Wednesday, January 21, 2015

A Leap.

About three weeks ago, I decided to take a major risk. As my mom said, it isn't practically right, it isn't financially right, it isn't career right. But it's still right. Mom said we hadn't been doing a good enough job of treating a mental illness as we would any other disease. I wonder if other consumers (apparently, this is the selected term for people who have mental health issues) struggle with that--treating themselves as they want others to treat them.

I took a semester off of work. The structure of a semester doesn't really allow the faculty to have extended leave (such as the twelve weeks for FMLA or the six weeks for a birth), so I didn't know what to do. I spoke to my HR director in general terms, and she seemed uneasy about it, which didn't surprise me, especially since I wasn't telling anyone.

But a series of minor and major screw ups at work (problems that would have been shocking even a year ago) and my new experience with sleep writing (ridiculous words and sentences that made no sense at all or made no sense in context) and sleep walking and talking, all while appearing awake. It seems more like some kind of trance than sleep. I've grown accustom to Josh's nervous-kindness face as he tries to figure out to whom he is talking. I've been mean a couple of times, but Josh said he could tell it wasn't me, and he remembered one of the books we'd read advising people to avoid talking to the disorder. This makes me think about...Dax? on Deep Space 9.

Material shown:
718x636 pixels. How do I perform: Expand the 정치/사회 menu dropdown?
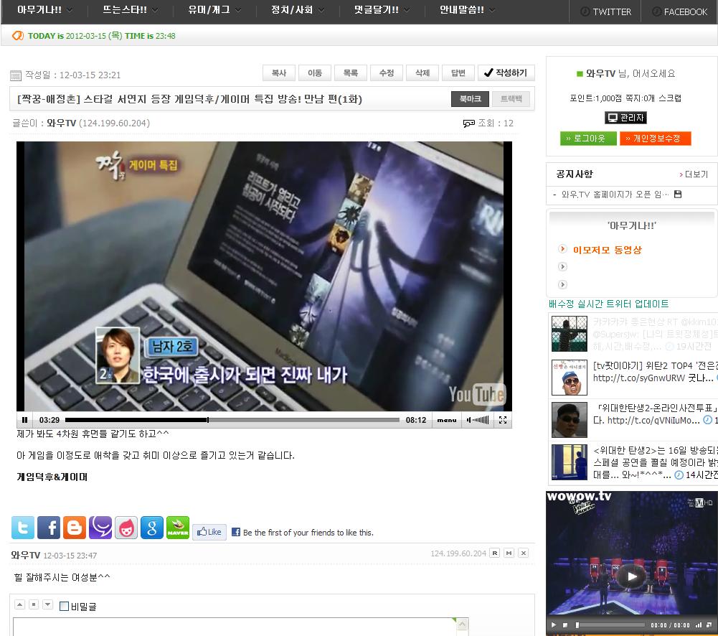point(297,11)
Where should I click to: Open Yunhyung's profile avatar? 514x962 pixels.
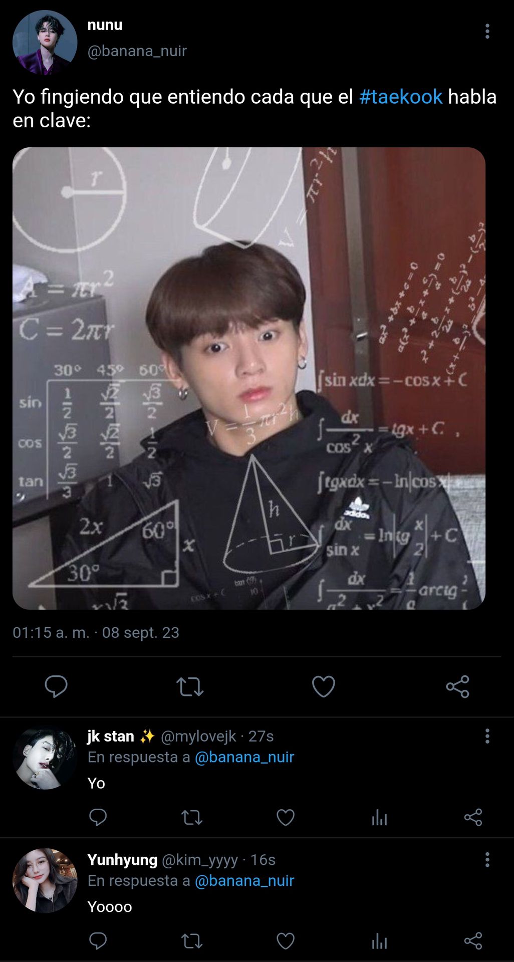[45, 880]
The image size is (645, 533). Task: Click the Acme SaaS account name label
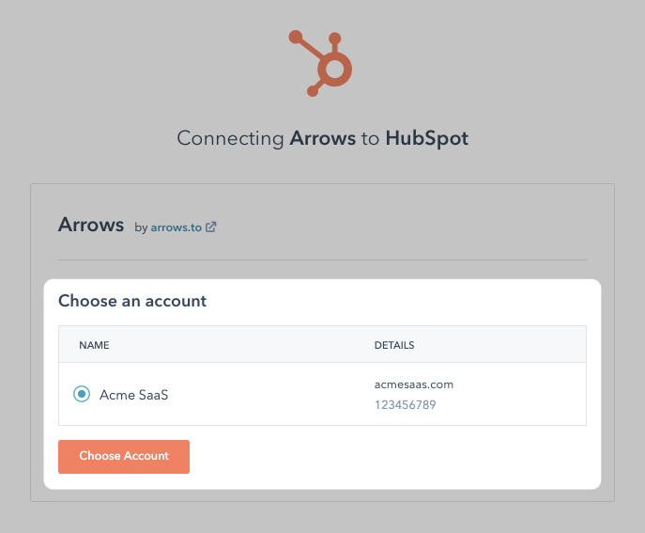click(133, 395)
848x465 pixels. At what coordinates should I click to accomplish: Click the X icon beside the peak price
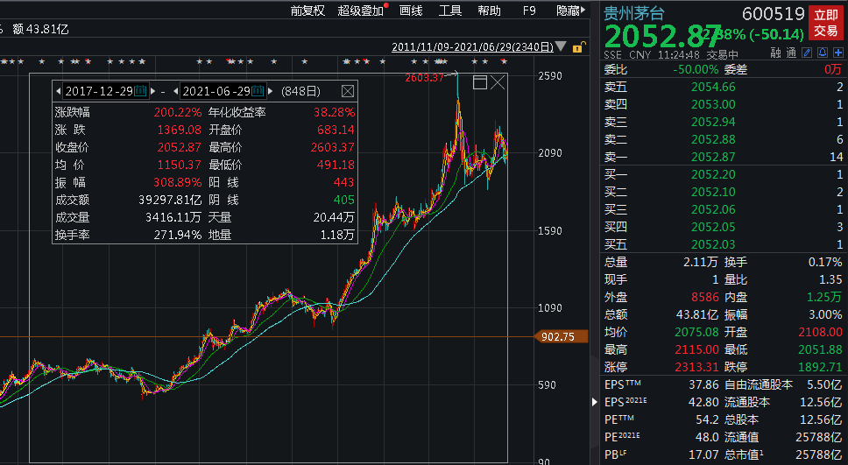[x=498, y=82]
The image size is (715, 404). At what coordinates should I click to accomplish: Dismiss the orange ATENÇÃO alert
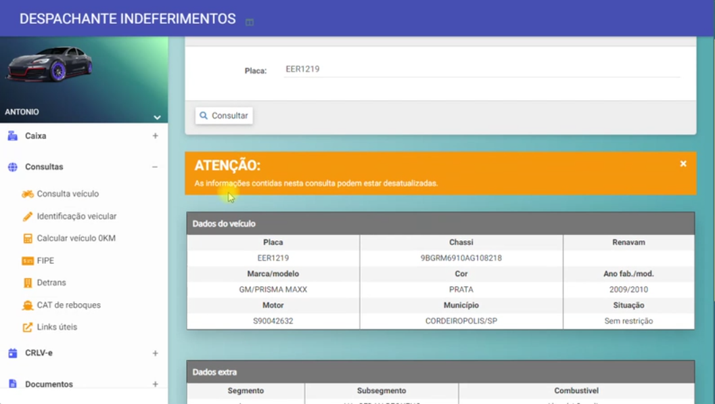pyautogui.click(x=683, y=164)

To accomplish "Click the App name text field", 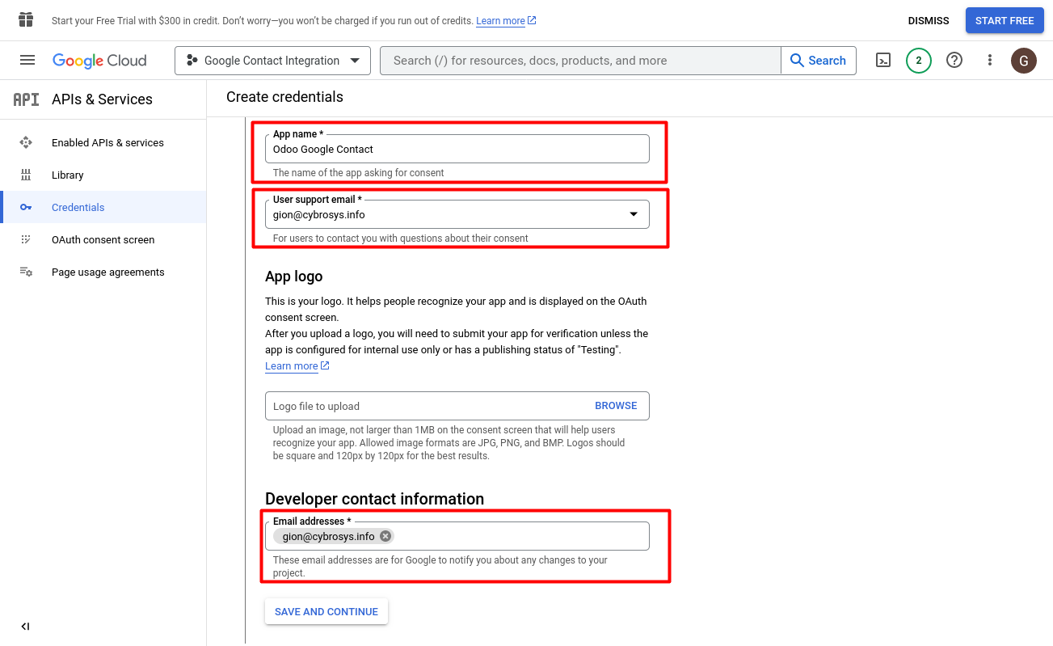I will click(x=457, y=149).
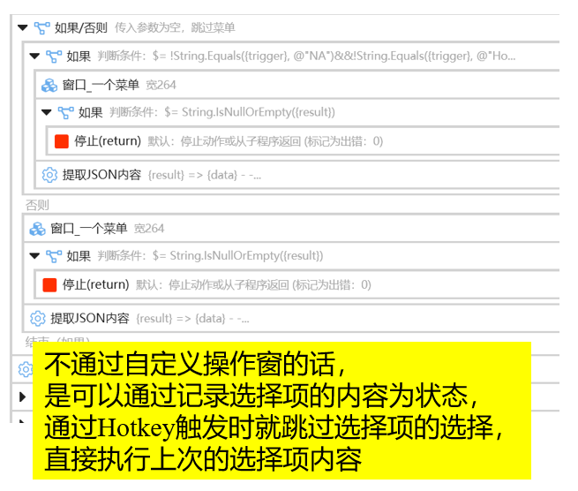Screen dimensions: 578x491
Task: Select the comment text 传入参数为空，跳过菜单
Action: click(175, 27)
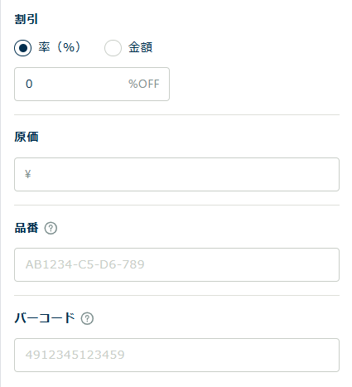Click the 割引 section heading
Image resolution: width=352 pixels, height=387 pixels.
[27, 19]
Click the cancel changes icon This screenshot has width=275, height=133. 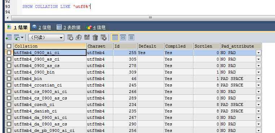coord(104,37)
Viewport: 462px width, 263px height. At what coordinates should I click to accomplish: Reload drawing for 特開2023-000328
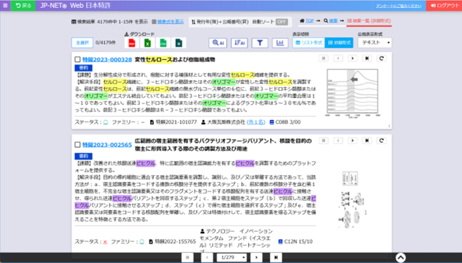[381, 58]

Your tasks:
1) In the blog post, how much time off from work did the writer take?
2) Reproduce the blog post word for word, beginning at the words "I took a semester" and stopping after the words "wasn't telling anyone.".

Completed exercise:
1) A semester.

2)
I took a semester off of work. The structure of a semester doesn't really allow the faculty to have extended leave (such as the twelve weeks for FMLA or the six weeks for a birth), so I didn't know what to do. I spoke to my HR director in general terms, and she seemed uneasy about it, which didn't surprise me, especially since I wasn't telling anyone.